▼

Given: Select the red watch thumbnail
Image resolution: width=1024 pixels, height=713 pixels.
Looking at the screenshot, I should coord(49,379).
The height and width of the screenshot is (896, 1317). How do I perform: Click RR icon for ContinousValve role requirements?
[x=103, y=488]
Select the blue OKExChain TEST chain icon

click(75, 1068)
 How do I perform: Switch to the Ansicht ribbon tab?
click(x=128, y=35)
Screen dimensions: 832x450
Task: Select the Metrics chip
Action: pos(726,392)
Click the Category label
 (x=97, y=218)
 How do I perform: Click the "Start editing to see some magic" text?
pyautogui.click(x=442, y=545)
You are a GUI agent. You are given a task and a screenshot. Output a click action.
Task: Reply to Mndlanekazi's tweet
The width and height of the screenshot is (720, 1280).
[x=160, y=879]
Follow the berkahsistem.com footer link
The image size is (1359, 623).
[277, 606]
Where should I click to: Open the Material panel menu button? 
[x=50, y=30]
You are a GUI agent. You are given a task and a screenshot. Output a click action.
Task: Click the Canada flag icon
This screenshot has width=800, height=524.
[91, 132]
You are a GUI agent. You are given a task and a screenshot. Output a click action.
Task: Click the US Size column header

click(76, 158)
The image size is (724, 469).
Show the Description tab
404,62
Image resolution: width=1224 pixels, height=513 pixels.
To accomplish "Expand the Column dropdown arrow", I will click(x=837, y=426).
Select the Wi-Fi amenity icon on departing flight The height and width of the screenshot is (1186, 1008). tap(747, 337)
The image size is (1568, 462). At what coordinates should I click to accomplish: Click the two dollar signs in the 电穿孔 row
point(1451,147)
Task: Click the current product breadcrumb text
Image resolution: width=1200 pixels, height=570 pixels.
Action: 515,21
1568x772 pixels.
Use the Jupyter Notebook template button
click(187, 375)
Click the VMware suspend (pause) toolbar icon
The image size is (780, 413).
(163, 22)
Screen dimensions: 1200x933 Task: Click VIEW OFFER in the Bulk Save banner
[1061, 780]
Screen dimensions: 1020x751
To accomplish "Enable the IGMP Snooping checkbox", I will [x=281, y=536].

▲

→ Task goal
Everything from the line containing "Select the Wi-Fi" through the last line of the records must be given again exactly; leave out all other lines.

→ Response area
Select the Wi-Fi amenity icon on departing flight The height and width of the screenshot is (1186, 1008). tap(747, 337)
The image size is (1568, 462). At what coordinates should I click to accomplish: Click the two dollar signs in the 电穿孔 row
point(1451,147)
Task: Click the current product breadcrumb text
Image resolution: width=1200 pixels, height=570 pixels.
Action: 515,21
1568x772 pixels.
Use the Jupyter Notebook template button
click(187, 375)
Click the VMware suspend (pause) toolbar icon
The image size is (780, 413).
(163, 22)
Screen dimensions: 1200x933 Task: Click VIEW OFFER in the Bulk Save banner
[1061, 780]
Screen dimensions: 1020x751
To accomplish "Enable the IGMP Snooping checkbox", I will [x=281, y=536].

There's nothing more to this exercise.